***** DATA SHOWN

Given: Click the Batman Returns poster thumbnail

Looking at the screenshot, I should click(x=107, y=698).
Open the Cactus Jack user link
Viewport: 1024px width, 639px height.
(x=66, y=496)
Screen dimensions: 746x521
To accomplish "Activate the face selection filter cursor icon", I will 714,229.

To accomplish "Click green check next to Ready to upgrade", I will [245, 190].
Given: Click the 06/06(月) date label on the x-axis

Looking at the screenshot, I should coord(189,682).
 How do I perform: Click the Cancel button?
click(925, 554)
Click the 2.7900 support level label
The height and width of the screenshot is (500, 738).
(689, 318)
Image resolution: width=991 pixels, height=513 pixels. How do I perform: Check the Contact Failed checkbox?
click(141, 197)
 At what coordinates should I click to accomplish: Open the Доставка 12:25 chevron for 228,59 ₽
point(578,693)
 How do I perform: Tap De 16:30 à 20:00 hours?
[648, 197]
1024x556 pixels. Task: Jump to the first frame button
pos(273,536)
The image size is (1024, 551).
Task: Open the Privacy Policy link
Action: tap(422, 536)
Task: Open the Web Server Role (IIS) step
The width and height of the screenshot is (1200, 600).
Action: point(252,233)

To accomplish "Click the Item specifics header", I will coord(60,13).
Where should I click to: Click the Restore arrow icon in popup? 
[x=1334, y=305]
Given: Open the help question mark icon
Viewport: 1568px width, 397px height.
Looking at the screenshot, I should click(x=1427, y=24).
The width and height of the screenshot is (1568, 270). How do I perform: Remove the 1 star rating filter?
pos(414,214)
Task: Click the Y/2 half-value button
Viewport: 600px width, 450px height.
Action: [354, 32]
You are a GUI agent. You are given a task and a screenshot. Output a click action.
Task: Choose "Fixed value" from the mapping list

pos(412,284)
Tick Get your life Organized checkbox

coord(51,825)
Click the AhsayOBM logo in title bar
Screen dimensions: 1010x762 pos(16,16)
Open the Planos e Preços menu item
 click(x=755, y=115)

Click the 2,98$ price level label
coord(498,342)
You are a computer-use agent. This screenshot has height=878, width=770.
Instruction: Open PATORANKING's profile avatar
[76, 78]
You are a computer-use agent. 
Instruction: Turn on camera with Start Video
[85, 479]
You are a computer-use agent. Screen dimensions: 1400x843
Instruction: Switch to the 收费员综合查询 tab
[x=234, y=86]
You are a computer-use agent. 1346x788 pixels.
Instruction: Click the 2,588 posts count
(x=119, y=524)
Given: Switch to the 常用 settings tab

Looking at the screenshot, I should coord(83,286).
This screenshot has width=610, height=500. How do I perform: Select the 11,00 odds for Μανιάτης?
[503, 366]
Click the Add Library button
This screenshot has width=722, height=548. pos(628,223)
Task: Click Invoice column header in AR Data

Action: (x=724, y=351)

**********

■ **THE EXERCISE**: Rewrite the entries starting at the line containing "Given: Click the 06/06(月)" and ending at the line containing "[x=234, y=86]", changing "How do I perform" to "How do I complete" wherever it occurs and leaving everything else the same. Output only those lines.

■ **EXERCISE ANSWER**:
Given: Click the 06/06(月) date label on the x-axis

Looking at the screenshot, I should coord(189,682).
 How do I complete: Click the Cancel button?
click(925, 554)
Click the 2.7900 support level label
The height and width of the screenshot is (500, 738).
(689, 318)
Image resolution: width=991 pixels, height=513 pixels. How do I complete: Check the Contact Failed checkbox?
click(141, 197)
 At what coordinates should I click to accomplish: Open the Доставка 12:25 chevron for 228,59 ₽
point(578,693)
 How do I complete: Tap De 16:30 à 20:00 hours?
[648, 197]
1024x556 pixels. Task: Jump to the first frame button
pos(273,536)
The image size is (1024, 551).
Task: Open the Privacy Policy link
Action: tap(422, 536)
Task: Open the Web Server Role (IIS) step
The width and height of the screenshot is (1200, 600).
Action: point(252,233)

To accomplish "Click the Item specifics header", I will coord(60,13).
Where should I click to: Click the Restore arrow icon in popup? 
[x=1334, y=305]
Given: Open the help question mark icon
Viewport: 1568px width, 397px height.
Looking at the screenshot, I should click(x=1427, y=24).
The width and height of the screenshot is (1568, 270). How do I complete: Remove the 1 star rating filter?
pos(414,214)
Task: Click the Y/2 half-value button
Viewport: 600px width, 450px height.
Action: [354, 32]
You are a GUI agent. You are given a task and a screenshot. Output a click action.
Task: Choose "Fixed value" from the mapping list

pos(412,284)
Tick Get your life Organized checkbox

coord(51,825)
Click the AhsayOBM logo in title bar
Screen dimensions: 1010x762 pos(16,16)
Open the Planos e Preços menu item
 click(x=755, y=115)

Click the 2,98$ price level label
coord(498,342)
You are a computer-use agent. This screenshot has height=878, width=770.
Instruction: Open PATORANKING's profile avatar
[76, 78]
You are a computer-use agent. 
Instruction: Turn on camera with Start Video
[85, 479]
You are a computer-use agent. Screen dimensions: 1400x843
Instruction: Switch to the 收费员综合查询 tab
[x=234, y=86]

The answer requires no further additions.